── DATASET RECORDS ──
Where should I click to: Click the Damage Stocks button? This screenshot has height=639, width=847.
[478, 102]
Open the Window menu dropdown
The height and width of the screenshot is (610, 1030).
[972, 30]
───
The records above are to be printed in full, exactly as they appear.

Where should I click to: Click the Damage Stocks button? This screenshot has height=639, width=847.
[478, 102]
Open the Window menu dropdown
The height and width of the screenshot is (610, 1030).
[972, 30]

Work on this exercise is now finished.